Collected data
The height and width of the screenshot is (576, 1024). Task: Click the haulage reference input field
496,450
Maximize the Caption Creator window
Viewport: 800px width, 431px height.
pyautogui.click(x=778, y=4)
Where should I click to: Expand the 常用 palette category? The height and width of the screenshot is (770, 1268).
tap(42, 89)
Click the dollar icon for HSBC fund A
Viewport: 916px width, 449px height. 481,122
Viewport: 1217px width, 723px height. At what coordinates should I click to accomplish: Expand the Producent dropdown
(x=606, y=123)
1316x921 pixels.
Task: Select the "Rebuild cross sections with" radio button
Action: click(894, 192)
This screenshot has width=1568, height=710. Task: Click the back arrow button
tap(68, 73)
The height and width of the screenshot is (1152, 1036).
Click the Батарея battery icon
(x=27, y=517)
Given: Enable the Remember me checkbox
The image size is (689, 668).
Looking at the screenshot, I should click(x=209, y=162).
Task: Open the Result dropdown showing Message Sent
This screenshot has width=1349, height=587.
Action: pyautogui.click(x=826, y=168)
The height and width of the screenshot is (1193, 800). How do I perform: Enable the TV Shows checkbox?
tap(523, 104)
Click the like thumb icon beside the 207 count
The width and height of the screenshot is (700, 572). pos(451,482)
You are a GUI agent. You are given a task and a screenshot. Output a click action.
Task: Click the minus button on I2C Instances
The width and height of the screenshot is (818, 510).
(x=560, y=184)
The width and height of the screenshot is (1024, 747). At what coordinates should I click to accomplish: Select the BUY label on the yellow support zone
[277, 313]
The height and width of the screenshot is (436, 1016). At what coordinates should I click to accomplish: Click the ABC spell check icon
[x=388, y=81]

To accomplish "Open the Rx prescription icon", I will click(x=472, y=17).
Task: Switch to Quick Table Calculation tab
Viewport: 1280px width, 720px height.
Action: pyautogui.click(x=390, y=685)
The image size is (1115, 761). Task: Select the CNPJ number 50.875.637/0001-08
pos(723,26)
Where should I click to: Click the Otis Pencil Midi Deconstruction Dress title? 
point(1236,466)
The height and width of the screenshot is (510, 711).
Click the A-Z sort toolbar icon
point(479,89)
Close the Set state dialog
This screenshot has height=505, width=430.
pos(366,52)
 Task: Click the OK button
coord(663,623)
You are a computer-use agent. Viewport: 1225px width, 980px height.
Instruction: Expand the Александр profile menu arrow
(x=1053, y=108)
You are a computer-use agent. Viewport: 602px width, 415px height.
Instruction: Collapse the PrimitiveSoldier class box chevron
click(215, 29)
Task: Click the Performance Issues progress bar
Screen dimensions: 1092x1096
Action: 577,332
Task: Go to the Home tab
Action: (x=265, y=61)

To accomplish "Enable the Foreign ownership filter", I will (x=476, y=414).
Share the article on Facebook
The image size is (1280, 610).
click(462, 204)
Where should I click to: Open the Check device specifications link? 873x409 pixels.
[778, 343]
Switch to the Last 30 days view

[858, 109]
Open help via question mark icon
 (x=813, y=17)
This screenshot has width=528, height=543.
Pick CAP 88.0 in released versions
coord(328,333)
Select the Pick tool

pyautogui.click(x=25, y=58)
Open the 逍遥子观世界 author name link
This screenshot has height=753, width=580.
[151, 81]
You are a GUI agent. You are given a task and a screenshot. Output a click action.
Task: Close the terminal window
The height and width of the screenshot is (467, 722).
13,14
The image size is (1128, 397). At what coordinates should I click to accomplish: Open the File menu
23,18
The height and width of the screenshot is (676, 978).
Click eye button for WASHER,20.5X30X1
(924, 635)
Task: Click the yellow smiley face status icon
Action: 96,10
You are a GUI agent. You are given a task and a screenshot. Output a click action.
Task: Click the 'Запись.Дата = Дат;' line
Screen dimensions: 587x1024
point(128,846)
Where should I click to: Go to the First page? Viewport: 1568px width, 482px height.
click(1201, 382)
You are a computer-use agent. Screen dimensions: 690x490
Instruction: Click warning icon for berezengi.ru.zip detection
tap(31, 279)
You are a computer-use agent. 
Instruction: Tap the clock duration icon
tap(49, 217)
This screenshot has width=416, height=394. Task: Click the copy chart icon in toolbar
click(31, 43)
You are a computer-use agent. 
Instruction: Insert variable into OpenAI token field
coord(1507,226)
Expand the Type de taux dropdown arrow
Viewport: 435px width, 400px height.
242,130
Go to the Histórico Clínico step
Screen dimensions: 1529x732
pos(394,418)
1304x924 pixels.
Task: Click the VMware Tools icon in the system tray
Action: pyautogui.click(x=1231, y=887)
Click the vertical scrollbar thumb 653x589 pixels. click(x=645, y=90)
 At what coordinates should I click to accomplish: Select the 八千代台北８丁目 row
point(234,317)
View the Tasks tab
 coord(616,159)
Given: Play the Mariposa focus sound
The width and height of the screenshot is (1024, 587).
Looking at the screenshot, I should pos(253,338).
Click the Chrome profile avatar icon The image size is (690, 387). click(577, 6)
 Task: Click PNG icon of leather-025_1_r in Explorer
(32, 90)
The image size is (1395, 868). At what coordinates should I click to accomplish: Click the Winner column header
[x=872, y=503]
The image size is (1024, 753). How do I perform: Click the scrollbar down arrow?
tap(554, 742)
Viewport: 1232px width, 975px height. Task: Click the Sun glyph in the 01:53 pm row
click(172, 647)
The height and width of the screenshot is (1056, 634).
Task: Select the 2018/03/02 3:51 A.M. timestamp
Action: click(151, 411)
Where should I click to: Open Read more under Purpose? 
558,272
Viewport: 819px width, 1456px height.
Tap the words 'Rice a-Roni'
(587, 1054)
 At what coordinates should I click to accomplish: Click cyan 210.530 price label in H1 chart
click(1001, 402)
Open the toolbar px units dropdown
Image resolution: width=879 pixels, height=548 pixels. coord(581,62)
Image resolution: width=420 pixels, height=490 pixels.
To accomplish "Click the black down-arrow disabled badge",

__WORK REQUEST__.
Exact output of every entry is required.

__SOLUTION FOR THIS EXERCISE__.
The height and width of the screenshot is (576, 1024). Task: Click the haulage reference input field
496,450
Maximize the Caption Creator window
Viewport: 800px width, 431px height.
pyautogui.click(x=778, y=4)
Where should I click to: Expand the 常用 palette category? The height and width of the screenshot is (770, 1268).
tap(42, 89)
Click the dollar icon for HSBC fund A
Viewport: 916px width, 449px height. 481,122
Viewport: 1217px width, 723px height. At what coordinates should I click to accomplish: Expand the Producent dropdown
(x=606, y=123)
1316x921 pixels.
Task: Select the "Rebuild cross sections with" radio button
Action: click(894, 192)
This screenshot has width=1568, height=710. Task: Click the back arrow button
tap(68, 73)
The height and width of the screenshot is (1152, 1036).
Click the Батарея battery icon
(x=27, y=517)
Given: Enable the Remember me checkbox
The image size is (689, 668).
Looking at the screenshot, I should click(x=209, y=162).
Task: Open the Result dropdown showing Message Sent
This screenshot has width=1349, height=587.
Action: pyautogui.click(x=826, y=168)
The height and width of the screenshot is (1193, 800). How do I perform: Enable the TV Shows checkbox?
tap(523, 104)
Click the like thumb icon beside the 207 count
The width and height of the screenshot is (700, 572). pos(451,482)
You are a GUI agent. You are given a task and a screenshot. Output a click action.
Task: Click the minus button on I2C Instances
The width and height of the screenshot is (818, 510).
(x=560, y=184)
The width and height of the screenshot is (1024, 747). At what coordinates should I click to accomplish: Select the BUY label on the yellow support zone
[277, 313]
The height and width of the screenshot is (436, 1016). At what coordinates should I click to accomplish: Click the ABC spell check icon
[x=388, y=81]

To accomplish "Open the Rx prescription icon", I will click(x=472, y=17).
Task: Switch to Quick Table Calculation tab
Viewport: 1280px width, 720px height.
Action: pyautogui.click(x=390, y=685)
The image size is (1115, 761). Task: Select the CNPJ number 50.875.637/0001-08
pos(723,26)
Where should I click to: Click the Otis Pencil Midi Deconstruction Dress title? 
point(1236,466)
The height and width of the screenshot is (510, 711).
Click the A-Z sort toolbar icon
point(479,89)
Close the Set state dialog
This screenshot has height=505, width=430.
pos(366,52)
 Task: Click the OK button
coord(663,623)
You are a computer-use agent. Viewport: 1225px width, 980px height.
Instruction: Expand the Александр profile menu arrow
(x=1053, y=108)
You are a computer-use agent. Viewport: 602px width, 415px height.
Instruction: Collapse the PrimitiveSoldier class box chevron
click(215, 29)
Task: Click the Performance Issues progress bar
Screen dimensions: 1092x1096
Action: 577,332
Task: Go to the Home tab
Action: (x=265, y=61)

To accomplish "Enable the Foreign ownership filter", I will (x=476, y=414).
Share the article on Facebook
The image size is (1280, 610).
click(462, 204)
Where should I click to: Open the Check device specifications link? 873x409 pixels.
[778, 343]
Switch to the Last 30 days view

[858, 109]
Open help via question mark icon
 (x=813, y=17)
This screenshot has width=528, height=543.
Pick CAP 88.0 in released versions
coord(328,333)
Select the Pick tool

pyautogui.click(x=25, y=58)
Open the 逍遥子观世界 author name link
This screenshot has height=753, width=580.
[151, 81]
You are a GUI agent. You are given a task and a screenshot. Output a click action.
Task: Close the terminal window
The height and width of the screenshot is (467, 722).
13,14
The image size is (1128, 397). At what coordinates should I click to accomplish: Open the File menu
23,18
The height and width of the screenshot is (676, 978).
Click eye button for WASHER,20.5X30X1
(924, 635)
Task: Click the yellow smiley face status icon
Action: 96,10
You are a GUI agent. You are given a task and a screenshot. Output a click action.
Task: Click the 'Запись.Дата = Дат;' line
Screen dimensions: 587x1024
point(128,846)
Where should I click to: Go to the First page? Viewport: 1568px width, 482px height.
click(1201, 382)
You are a computer-use agent. Screen dimensions: 690x490
Instruction: Click warning icon for berezengi.ru.zip detection
tap(31, 279)
You are a computer-use agent. 
Instruction: Tap the clock duration icon
tap(49, 217)
This screenshot has width=416, height=394. Task: Click the copy chart icon in toolbar
click(31, 43)
You are a computer-use agent. 
Instruction: Insert variable into OpenAI token field
coord(1507,226)
Expand the Type de taux dropdown arrow
Viewport: 435px width, 400px height.
242,130
Go to the Histórico Clínico step
Screen dimensions: 1529x732
pos(394,418)
1304x924 pixels.
Task: Click the VMware Tools icon in the system tray
Action: pyautogui.click(x=1231, y=887)
Click the vertical scrollbar thumb 653x589 pixels. click(x=645, y=90)
 At what coordinates should I click to accomplish: Select the 八千代台北８丁目 row
point(234,317)
View the Tasks tab
 coord(616,159)
Given: Play the Mariposa focus sound
The width and height of the screenshot is (1024, 587).
Looking at the screenshot, I should pos(253,338).
Click the Chrome profile avatar icon The image size is (690, 387). click(577, 6)
 Task: Click PNG icon of leather-025_1_r in Explorer
(32, 90)
The image size is (1395, 868). At what coordinates should I click to accomplish: Click the Winner column header
[x=872, y=503]
The image size is (1024, 753). How do I perform: Click the scrollbar down arrow?
tap(554, 742)
Viewport: 1232px width, 975px height. Task: Click the Sun glyph in the 01:53 pm row
click(172, 647)
The height and width of the screenshot is (1056, 634).
Task: Select the 2018/03/02 3:51 A.M. timestamp
Action: click(151, 411)
Where should I click to: Open Read more under Purpose? 
558,272
Viewport: 819px width, 1456px height.
Tap the words 'Rice a-Roni'
(587, 1054)
 At what coordinates should I click to accomplish: Click cyan 210.530 price label in H1 chart
click(1001, 402)
Open the toolbar px units dropdown
Image resolution: width=879 pixels, height=548 pixels. coord(581,62)
Image resolution: width=420 pixels, height=490 pixels.
To accomplish "Click the black down-arrow disabled badge",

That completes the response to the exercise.